- _THE PROBLEM_: Return the line containing "Viewport: 624px width, 516px height." together with every later line up to the end of the records, exactly and with no pictures; return nothing else.

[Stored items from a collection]
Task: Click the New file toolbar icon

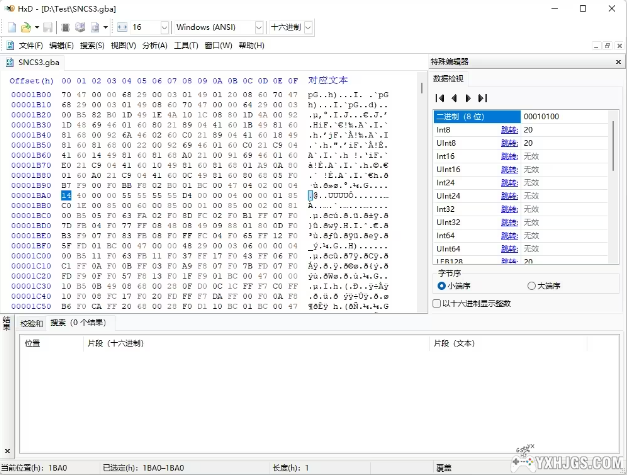Action: (9, 27)
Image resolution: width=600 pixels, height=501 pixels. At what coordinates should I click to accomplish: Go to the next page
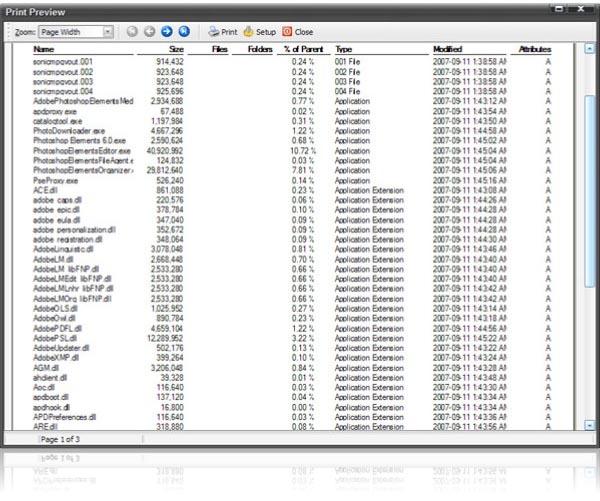click(x=167, y=32)
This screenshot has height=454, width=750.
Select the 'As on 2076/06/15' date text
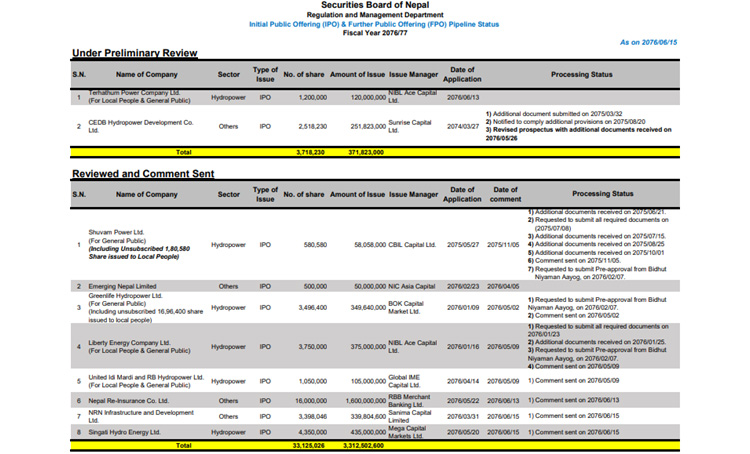pyautogui.click(x=650, y=42)
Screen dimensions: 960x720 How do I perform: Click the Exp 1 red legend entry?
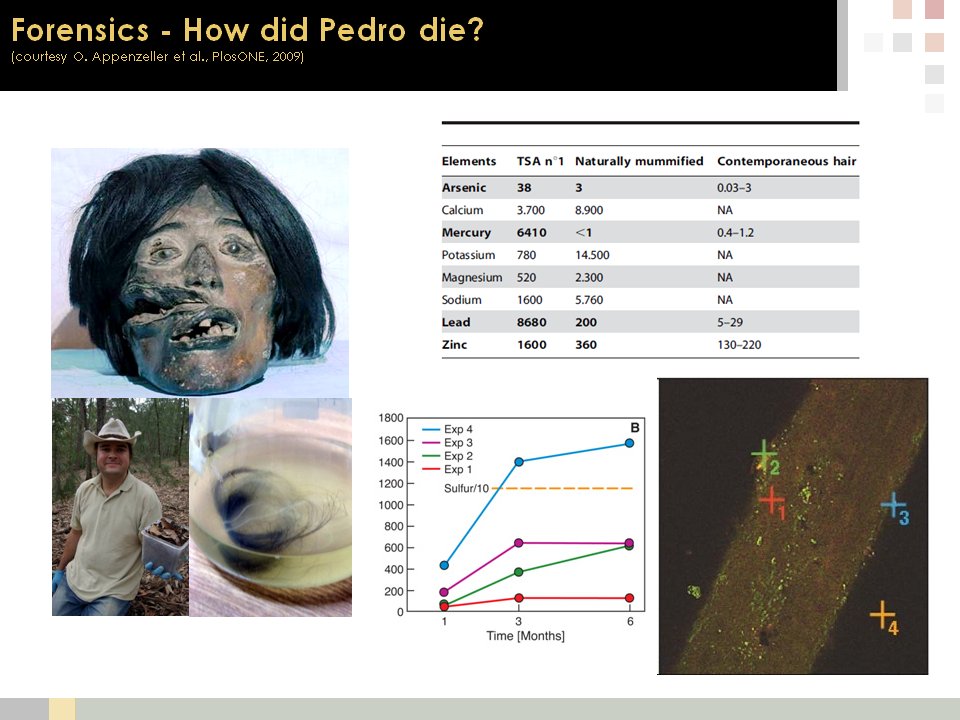pos(456,469)
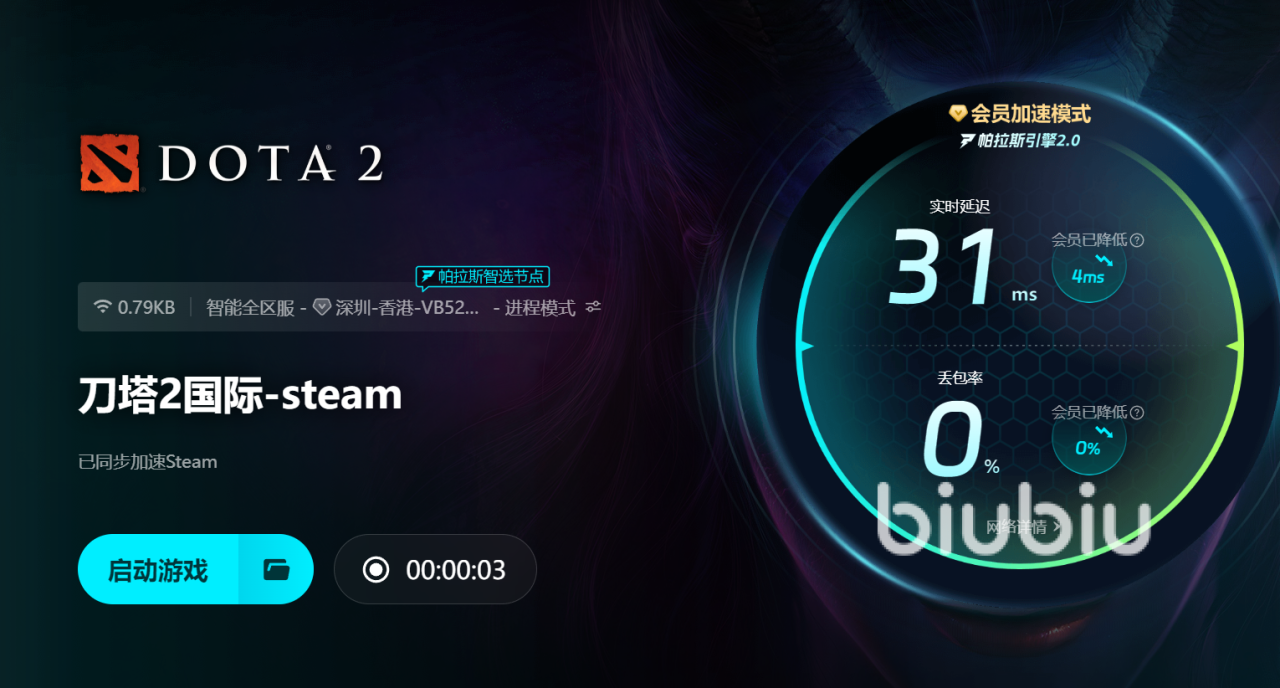Open game folder icon beside 启动游戏
Viewport: 1280px width, 688px height.
point(276,570)
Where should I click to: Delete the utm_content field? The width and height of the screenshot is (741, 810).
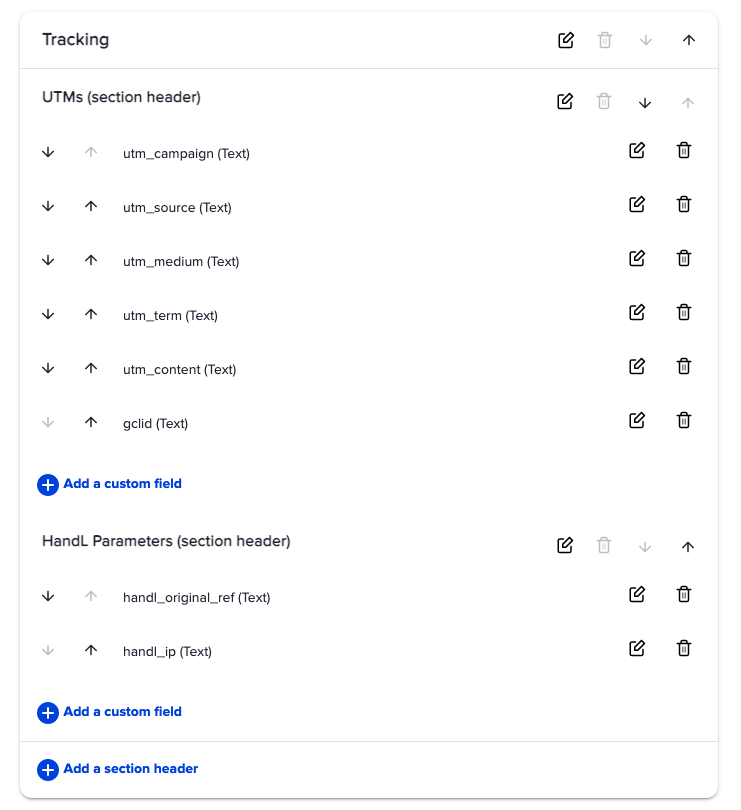tap(684, 366)
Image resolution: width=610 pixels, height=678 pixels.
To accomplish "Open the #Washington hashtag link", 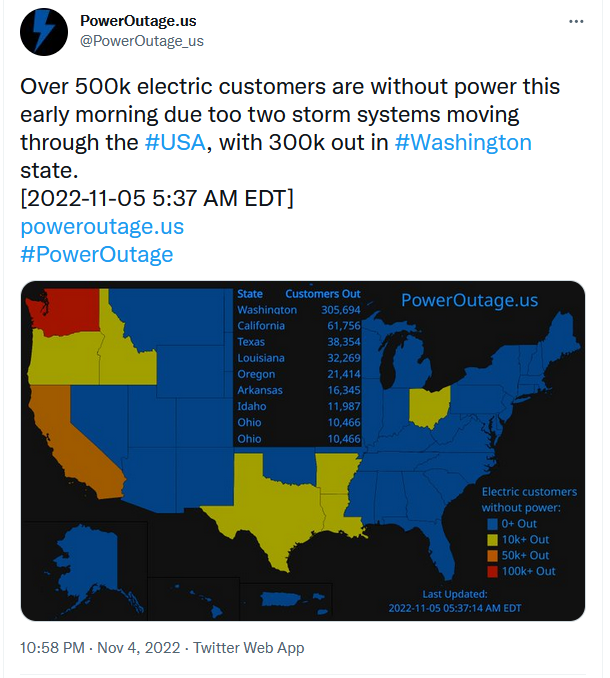I will [463, 142].
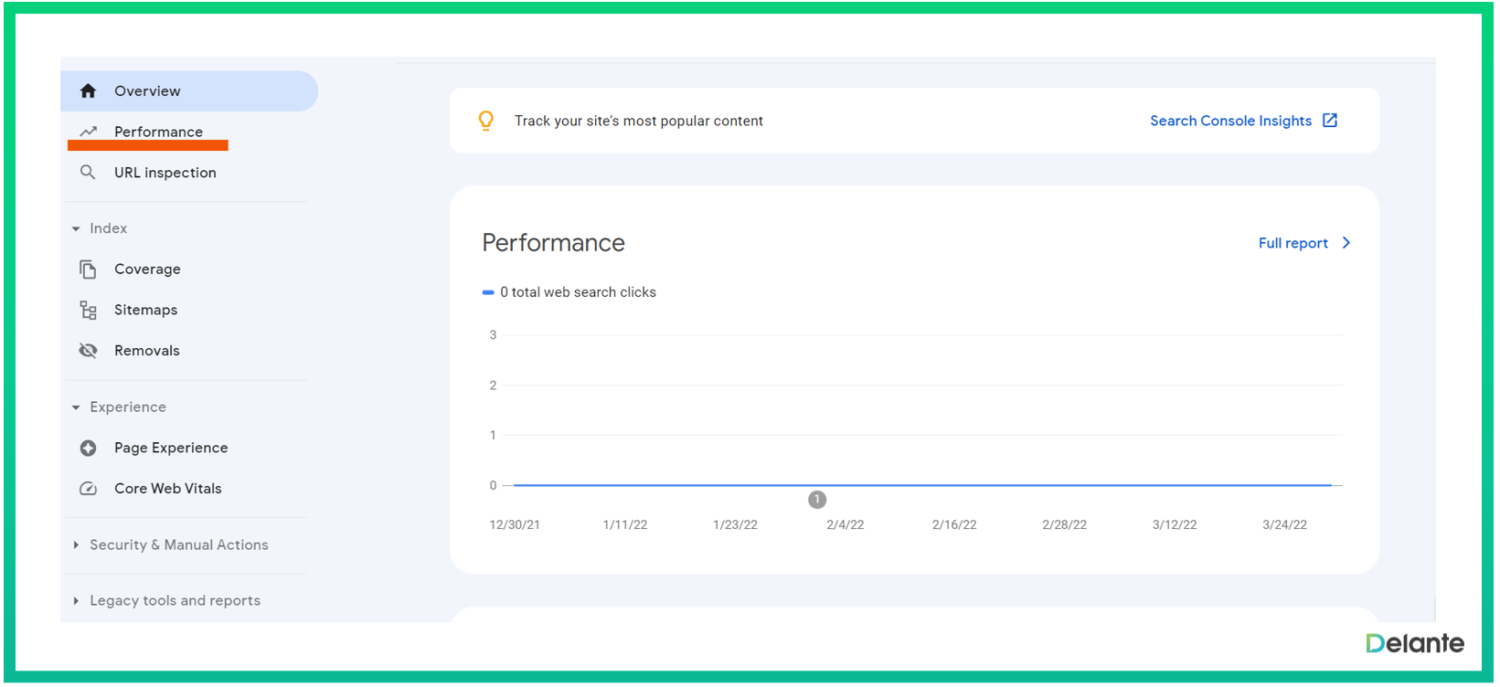Open the Performance Full report link

pos(1293,243)
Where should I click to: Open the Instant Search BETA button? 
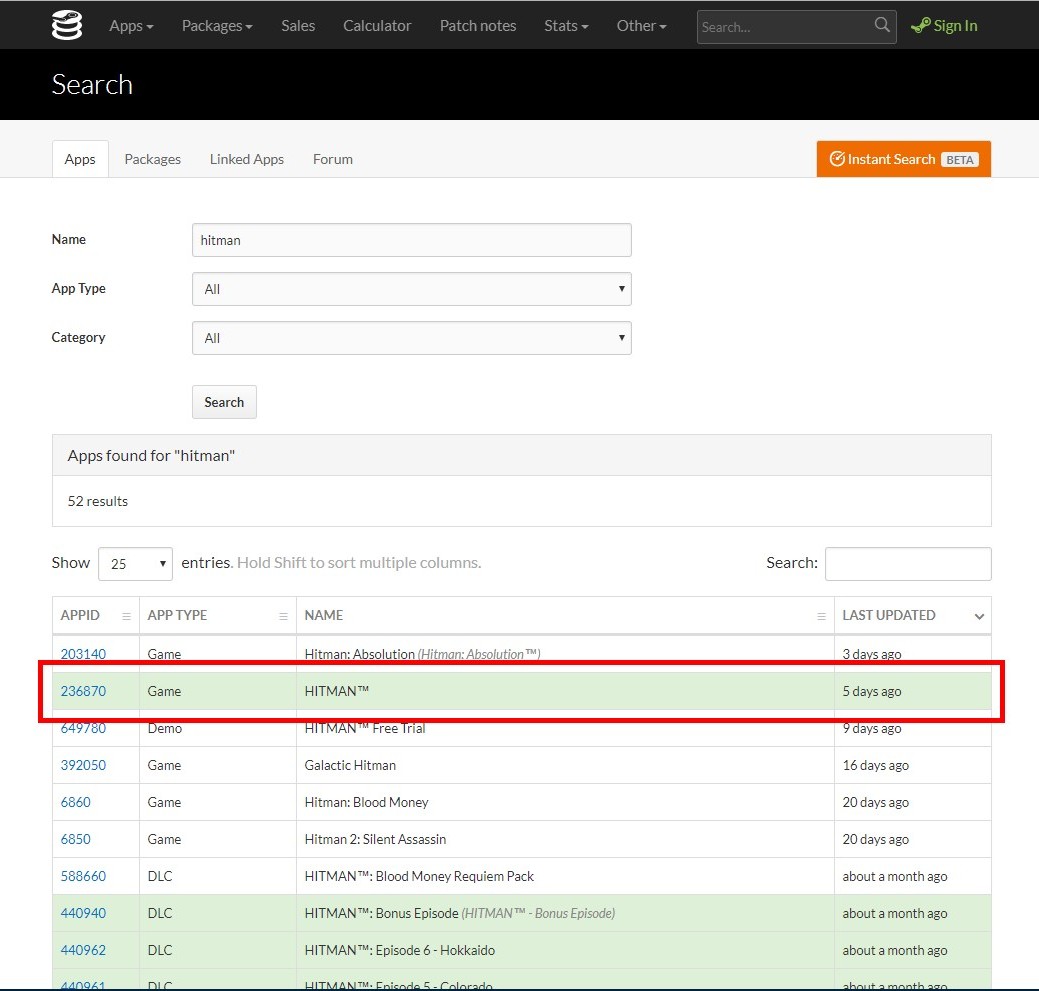coord(903,159)
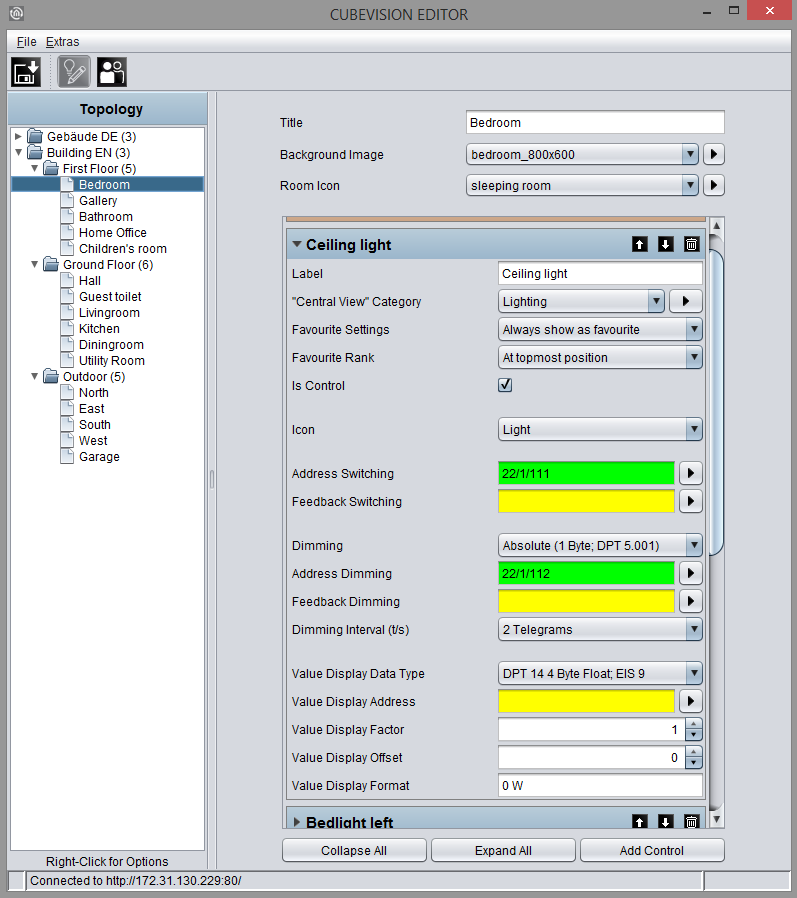Select the lightbulb edit mode icon
The height and width of the screenshot is (898, 797).
point(74,72)
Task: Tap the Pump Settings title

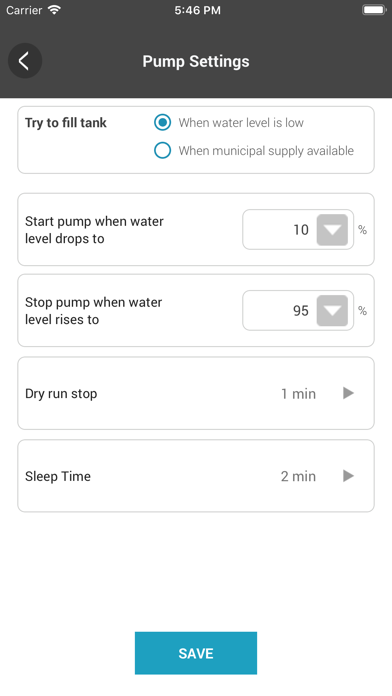Action: tap(196, 61)
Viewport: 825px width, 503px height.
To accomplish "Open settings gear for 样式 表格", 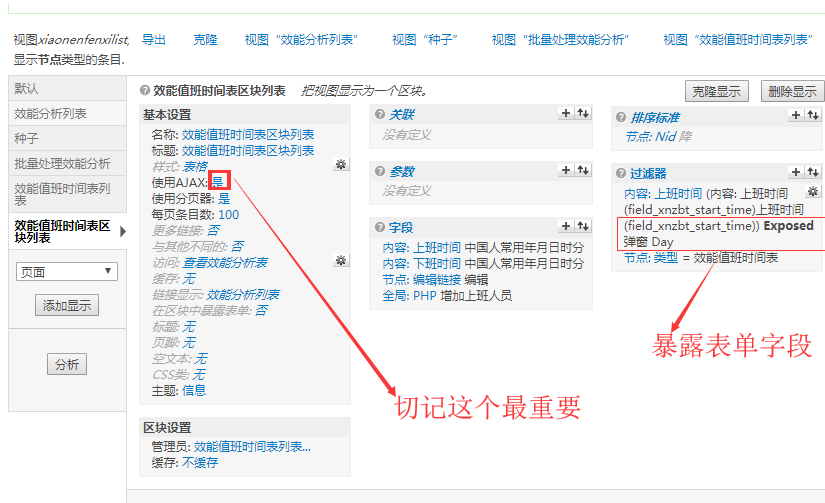I will pos(341,165).
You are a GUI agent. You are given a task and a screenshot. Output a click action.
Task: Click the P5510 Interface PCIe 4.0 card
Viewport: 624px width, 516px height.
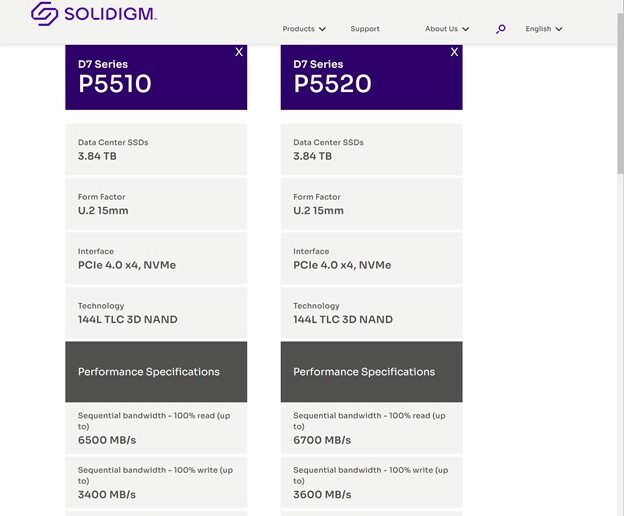click(x=156, y=259)
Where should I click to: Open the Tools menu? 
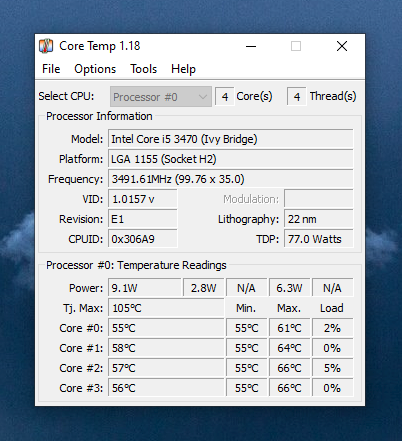tap(143, 69)
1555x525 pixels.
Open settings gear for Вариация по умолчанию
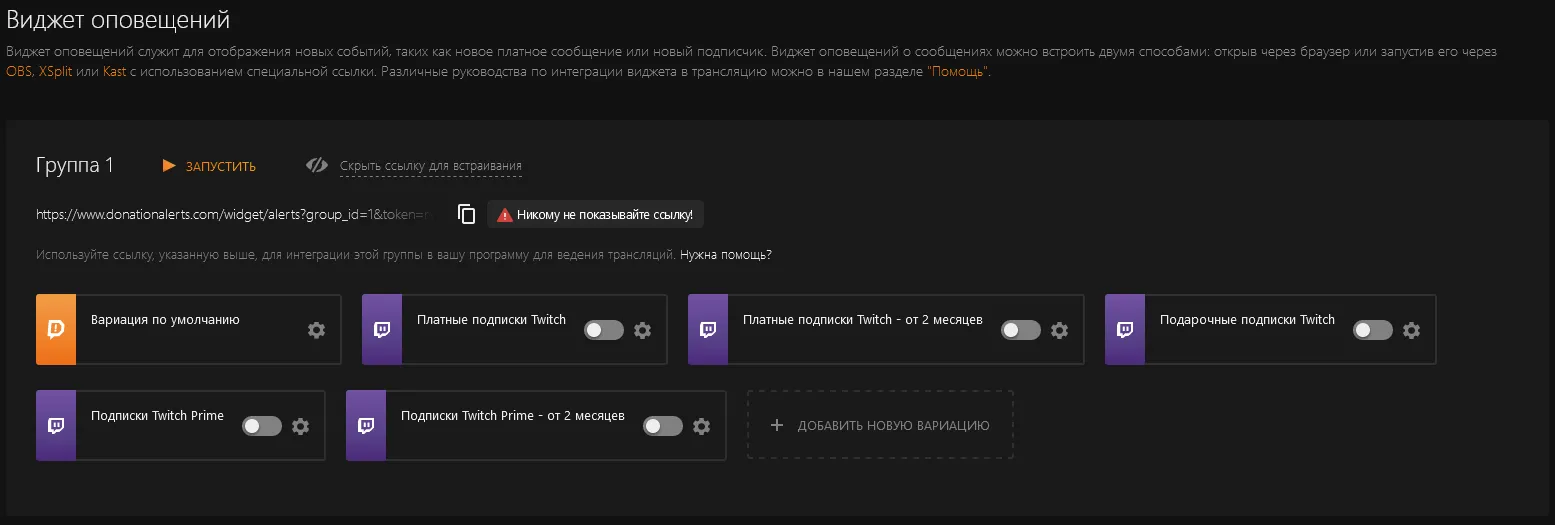(x=316, y=330)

- _EXERCISE OUTPUT_:
Viewport: 624px width, 516px height.
click(x=156, y=259)
Where should I click to: Open the Tools menu? 
tap(143, 69)
1555x525 pixels.
Open settings gear for Вариация по умолчанию
(x=316, y=330)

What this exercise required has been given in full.